Tenue par visioconférence depuis Paris et Rabat sous le double thème "Les rivalités de puissance en Afrique" et "L'Afrique face au terrorisme", cette édition a permis de mettre en relief les effets de la pandémie sur le ralentissement "à court terme" des rivalités entre des puissances comme l’Inde, la Chine, la Turquie ou encore les Etats-Unis.
S'exprimant lors d’un panel organisée sous le thème "Entre puissances émergentes et puissances traditionnelles : Quel rapport de force entre les acteurs internationaux en Afrique ?", M. Mohammed Loulichki, Senior Fellow au PCNS, a présenté une analyse sur la soft power indien en Afrique.
Selon lui, "l’approche du sous continent indien se situe dans le cadre d’une réponse aux besoins de l’Afrique".
"L'attractivité du soft power indien en Afrique est dûe au statut de l’Inde en tant que puissance nucléaire, spatiale et technologique. Le pays a réussi une véritable révolution agraire ayant permis de satisfaire les besoins du pays", a relevé M. Loulichki dans une intervention consacrée au "soft power indien à la conquête de l’Afrique".
Et de préciser que cette attractivité est basée sur plusieurs fondamentaux, dont la non-violence, l’histoire de lutte commune contre la colonisation, l’attachement au multilatéralisme et la solidarité entre les pays du sud.

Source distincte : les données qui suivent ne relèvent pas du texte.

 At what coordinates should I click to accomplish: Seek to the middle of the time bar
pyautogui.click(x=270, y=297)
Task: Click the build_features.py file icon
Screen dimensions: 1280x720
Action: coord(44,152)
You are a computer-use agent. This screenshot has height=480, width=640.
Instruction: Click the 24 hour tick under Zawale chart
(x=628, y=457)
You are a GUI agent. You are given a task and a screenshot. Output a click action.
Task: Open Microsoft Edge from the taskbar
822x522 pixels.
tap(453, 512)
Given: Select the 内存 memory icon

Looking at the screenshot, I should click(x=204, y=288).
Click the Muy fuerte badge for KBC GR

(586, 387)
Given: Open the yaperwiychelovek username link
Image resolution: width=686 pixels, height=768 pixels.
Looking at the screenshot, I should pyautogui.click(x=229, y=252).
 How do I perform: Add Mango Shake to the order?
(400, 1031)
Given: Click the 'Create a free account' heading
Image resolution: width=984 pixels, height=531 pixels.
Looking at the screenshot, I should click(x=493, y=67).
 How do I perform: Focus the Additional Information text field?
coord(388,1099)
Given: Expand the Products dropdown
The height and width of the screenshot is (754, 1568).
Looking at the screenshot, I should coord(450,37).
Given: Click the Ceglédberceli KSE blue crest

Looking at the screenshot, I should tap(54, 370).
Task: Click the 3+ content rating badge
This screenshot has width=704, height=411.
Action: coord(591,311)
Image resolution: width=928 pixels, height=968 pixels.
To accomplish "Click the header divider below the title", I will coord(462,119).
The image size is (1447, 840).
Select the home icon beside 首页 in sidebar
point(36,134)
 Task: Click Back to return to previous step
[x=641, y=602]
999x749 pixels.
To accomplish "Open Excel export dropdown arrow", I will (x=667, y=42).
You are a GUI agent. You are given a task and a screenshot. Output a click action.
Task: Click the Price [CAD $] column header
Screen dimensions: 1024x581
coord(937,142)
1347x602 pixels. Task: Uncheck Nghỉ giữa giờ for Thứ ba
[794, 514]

De l’avis de l’ancien diplomate, "quand bien même le soft power indien est attractif, la gestion de la crise pandémique liée au coronavirus a révélé les faiblesses" des mécanismes déployés par l’Inde.
L’image du sous continent indien a été écornée par la pandémie et "c'est sous le couvert du nationalisme vaccinal que l’Afrique peut-être une victime de cette régression", a-t-il dit.
Pour sa part, Jacques Gravereau, Président d'Honneur de HEC Eurasia Institute, a dévoilé la nouvelle physionomie de la stratégie chinoise en Afrique, en s’interrogeant sur la vision africaine devant le déploiement de Pékin.
"La vision africaine est assez positive, en ce sens que le soft power chinois est réussi, particulièrement en Afrique de l'Ouest selon l'Afrobarometer", a-t-il jugé, ajoutant que "le centre de gravité de la Chine est passé de l'Afrique de l’Ouest vers l’Afrique de l’Est".
"Nous avons vu toutes les routes de la soie déferler avec l'accélération du financement par les entités d'Etat chinoises", a fait remarquer l’expert, faisant toutefois état d’une baisse des financements depuis 2013 en faveur de l’Afrique.
De son côté, Larabi Jaidi, Senior Fellow au PCNS, s'est arrêté sur l'influence de la Turquie en Afrique, passant au crible les constantes de la politique étrangère d’Ankara, qui allie à la fois “soft power” et “hard power".
De son avis, trois grands jalons expliquent pourquoi l'Afrique occupe une place importante dans la politique étrangère turque, en commençant par la stratégie "Opening up to Africa" début 2000 face aux tergiversations de l'Europe à accorder l'adhésion à la Turquie.
Revenant sur "l'équipe et la vision africanistes du Président américain Joe Biden", le chercheur Jérémy Ghez, du HEC Center for Geopolitics, a relevé que "la pandémie a été le moment où l'Amérique s'est rendue compte à nouveau de sa très grande vulnérabilité face à l'interconnexion du monde".
"L’Afrique a été le parent pauvre de la politique américaine étrangère de "douce inconscience" (Benign neglect). Toutefois, il y a eu une embellie sous les présidents Clinton, Bush fils et Obama", a-t-il fait observer.
Selon lui, bien que "peu de révolutions sont à attendre de Washington”, le discours américain envers l’Afrique est basé désormais sur "une vision plus cohérente et plus consciente des interconnexions".
Modéré par Pascal Chaigneau, Directeur du Centre HEC de Géopolitique, ce panel est le second d'une série de deux thèmes des "Dialogues stratégiques". D'autres débats sont au programme de la journée avec la participation de plusieurs experts et de chercheurs du Nord et du Sud.
Depuis 2016, le PCNS et HEC Center for Geopolitics organisent chaque année deux éditions des "Dialogues Stratégiques". Cette plateforme d'analyse et d’échange réunit des experts, des chercheurs provenant de différents think-tanks et du monde académique, des praticiens, ainsi que des décideurs politiques pour débattre des grandes questions géopolitiques et sécuritaires à l’échelle internationale, ainsi que des problématiques d’importance commune à la fois pour l’Europe et l’Afrique.
Lancé en 2014 à Rabat avec plus de 40 chercheurs associés du Sud comme du Nord, le PCNS offre une perspective du Sud sur les enjeux des pays en développement.